→ **EXERCISE**
Your task is to copy every line below that contains the word "agent".

→ **EXTRACTED MATERIAL**
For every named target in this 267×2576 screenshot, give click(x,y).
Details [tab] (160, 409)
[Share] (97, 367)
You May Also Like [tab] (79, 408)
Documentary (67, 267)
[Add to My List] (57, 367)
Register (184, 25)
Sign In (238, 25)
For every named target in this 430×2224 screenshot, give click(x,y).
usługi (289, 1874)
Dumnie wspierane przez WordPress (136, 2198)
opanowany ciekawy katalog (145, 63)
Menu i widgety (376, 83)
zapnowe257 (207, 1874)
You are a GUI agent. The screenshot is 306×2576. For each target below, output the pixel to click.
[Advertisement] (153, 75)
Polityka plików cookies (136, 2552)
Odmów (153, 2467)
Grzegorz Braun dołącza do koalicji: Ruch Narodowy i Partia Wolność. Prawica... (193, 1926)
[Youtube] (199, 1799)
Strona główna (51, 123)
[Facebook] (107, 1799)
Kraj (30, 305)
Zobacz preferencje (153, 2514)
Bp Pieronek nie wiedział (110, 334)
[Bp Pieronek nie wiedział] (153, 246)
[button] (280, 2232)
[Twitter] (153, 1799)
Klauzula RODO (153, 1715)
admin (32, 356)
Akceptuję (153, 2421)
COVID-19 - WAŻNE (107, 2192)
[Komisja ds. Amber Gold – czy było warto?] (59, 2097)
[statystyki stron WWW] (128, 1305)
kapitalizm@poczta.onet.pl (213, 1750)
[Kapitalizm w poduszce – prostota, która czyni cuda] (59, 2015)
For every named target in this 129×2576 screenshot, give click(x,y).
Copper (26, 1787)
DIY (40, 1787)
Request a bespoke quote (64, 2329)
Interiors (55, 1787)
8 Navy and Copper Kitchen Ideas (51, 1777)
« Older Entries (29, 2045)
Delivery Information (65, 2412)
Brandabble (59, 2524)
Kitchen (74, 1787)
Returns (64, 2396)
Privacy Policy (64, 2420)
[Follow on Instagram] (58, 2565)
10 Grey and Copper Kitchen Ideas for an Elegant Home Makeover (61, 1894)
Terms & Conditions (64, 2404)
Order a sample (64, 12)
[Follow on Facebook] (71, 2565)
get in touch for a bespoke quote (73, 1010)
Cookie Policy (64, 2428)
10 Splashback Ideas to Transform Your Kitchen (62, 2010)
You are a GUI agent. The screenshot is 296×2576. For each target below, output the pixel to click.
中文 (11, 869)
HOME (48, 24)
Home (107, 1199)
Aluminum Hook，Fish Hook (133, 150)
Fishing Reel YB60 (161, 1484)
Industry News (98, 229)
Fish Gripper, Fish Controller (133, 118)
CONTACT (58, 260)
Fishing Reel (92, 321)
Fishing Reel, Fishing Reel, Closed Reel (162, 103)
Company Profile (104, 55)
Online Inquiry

→ **EXERCISE RESULT**
You are a GUI agent. The screenshot is 306×2576. For each target below, output the pixel to click.
You are a GUI agent. The screenshot is 296×2576. For each target below, output the pixel to click.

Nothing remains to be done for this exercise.